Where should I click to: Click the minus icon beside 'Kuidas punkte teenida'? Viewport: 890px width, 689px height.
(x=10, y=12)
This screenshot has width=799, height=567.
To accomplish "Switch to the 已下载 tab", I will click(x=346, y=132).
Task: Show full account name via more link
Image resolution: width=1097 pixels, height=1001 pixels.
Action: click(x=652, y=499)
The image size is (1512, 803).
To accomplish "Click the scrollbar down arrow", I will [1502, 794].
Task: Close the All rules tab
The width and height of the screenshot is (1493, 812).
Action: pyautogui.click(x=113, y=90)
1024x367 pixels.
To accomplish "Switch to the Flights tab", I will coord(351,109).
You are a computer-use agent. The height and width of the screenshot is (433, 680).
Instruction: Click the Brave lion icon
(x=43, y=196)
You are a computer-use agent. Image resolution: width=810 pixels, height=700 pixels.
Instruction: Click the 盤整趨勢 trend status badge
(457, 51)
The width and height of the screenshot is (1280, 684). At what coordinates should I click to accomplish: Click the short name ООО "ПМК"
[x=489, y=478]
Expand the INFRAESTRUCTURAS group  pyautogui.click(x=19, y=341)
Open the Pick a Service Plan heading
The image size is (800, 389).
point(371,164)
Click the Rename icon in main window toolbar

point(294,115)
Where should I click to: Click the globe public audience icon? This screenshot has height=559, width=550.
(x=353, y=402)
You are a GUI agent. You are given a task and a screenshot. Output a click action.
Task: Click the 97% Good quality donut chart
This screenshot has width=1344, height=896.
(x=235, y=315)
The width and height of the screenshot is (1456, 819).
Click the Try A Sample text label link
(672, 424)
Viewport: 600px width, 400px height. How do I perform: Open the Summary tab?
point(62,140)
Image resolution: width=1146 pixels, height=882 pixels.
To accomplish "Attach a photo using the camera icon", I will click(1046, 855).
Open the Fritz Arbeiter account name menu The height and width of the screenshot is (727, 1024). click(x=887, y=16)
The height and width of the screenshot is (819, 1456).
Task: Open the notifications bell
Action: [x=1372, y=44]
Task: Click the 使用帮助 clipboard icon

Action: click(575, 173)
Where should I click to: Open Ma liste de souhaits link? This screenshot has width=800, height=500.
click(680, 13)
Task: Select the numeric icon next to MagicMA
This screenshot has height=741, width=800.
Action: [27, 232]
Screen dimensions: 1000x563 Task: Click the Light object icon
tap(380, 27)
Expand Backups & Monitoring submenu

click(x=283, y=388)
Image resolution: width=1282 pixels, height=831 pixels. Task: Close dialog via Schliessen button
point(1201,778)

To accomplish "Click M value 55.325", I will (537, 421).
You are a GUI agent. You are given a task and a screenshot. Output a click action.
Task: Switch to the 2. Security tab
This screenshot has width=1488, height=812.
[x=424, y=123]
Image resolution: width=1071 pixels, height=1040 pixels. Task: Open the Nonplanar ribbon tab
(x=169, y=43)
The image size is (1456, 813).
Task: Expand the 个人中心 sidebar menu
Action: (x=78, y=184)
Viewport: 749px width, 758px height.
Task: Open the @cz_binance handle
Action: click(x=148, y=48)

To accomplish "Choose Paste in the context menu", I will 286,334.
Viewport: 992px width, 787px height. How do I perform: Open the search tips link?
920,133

☆ ☆ ☆

What is needed: Please rewrite the records from the start up to and including the line with "Action: click(x=652, y=499)", keeping the requests, and shift every coordinate in the answers by adding 120.

Exercise solution:
Where should I click to: Click the minus icon beside 'Kuidas punkte teenida'? Viewport: 890px width, 689px height.
(x=130, y=132)
This screenshot has width=799, height=567.
To accomplish "Switch to the 已下载 tab", I will click(x=466, y=252).
Task: Show full account name via more link
Image resolution: width=1097 pixels, height=1001 pixels.
Action: click(x=772, y=619)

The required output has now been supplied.